- _What you have to do_: From the data below, give the number of lines holding the word "symbol", with nothing else added.

--*--

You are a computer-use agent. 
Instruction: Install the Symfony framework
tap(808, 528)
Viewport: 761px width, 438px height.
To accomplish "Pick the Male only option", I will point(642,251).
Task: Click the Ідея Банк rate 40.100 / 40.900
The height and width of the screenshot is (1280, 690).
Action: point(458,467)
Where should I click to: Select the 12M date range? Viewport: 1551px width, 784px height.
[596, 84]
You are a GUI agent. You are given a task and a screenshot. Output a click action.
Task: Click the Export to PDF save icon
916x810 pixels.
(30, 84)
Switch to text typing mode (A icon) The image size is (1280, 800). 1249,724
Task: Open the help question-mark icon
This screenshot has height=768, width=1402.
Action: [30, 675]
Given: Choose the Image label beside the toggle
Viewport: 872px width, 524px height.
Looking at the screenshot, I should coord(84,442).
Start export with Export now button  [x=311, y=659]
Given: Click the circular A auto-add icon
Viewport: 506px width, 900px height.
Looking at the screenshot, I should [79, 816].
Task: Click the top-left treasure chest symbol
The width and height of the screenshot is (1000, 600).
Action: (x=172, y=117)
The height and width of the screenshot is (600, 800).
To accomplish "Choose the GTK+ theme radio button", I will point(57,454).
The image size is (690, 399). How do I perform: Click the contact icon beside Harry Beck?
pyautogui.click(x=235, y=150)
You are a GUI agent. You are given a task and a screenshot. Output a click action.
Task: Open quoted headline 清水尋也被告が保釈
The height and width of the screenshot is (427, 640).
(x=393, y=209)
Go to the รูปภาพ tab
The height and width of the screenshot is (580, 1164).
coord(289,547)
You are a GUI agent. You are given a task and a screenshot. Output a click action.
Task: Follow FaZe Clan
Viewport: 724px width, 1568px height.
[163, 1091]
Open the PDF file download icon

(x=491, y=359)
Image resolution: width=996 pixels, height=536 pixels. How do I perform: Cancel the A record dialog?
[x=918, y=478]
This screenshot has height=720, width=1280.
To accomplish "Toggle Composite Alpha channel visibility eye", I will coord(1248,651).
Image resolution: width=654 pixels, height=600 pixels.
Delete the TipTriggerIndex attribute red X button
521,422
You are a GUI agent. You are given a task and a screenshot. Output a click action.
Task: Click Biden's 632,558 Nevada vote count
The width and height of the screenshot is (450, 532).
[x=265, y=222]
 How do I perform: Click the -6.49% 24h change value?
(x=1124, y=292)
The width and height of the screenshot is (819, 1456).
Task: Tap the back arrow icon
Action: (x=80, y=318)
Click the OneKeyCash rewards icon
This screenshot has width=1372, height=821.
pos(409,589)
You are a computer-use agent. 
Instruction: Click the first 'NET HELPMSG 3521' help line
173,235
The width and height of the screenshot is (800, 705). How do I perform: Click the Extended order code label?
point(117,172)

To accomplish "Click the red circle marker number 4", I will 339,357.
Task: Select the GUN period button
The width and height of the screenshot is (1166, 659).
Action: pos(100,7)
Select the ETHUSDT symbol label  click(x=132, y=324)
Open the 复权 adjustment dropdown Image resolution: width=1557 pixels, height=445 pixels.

--*--

- _Your solution_: 2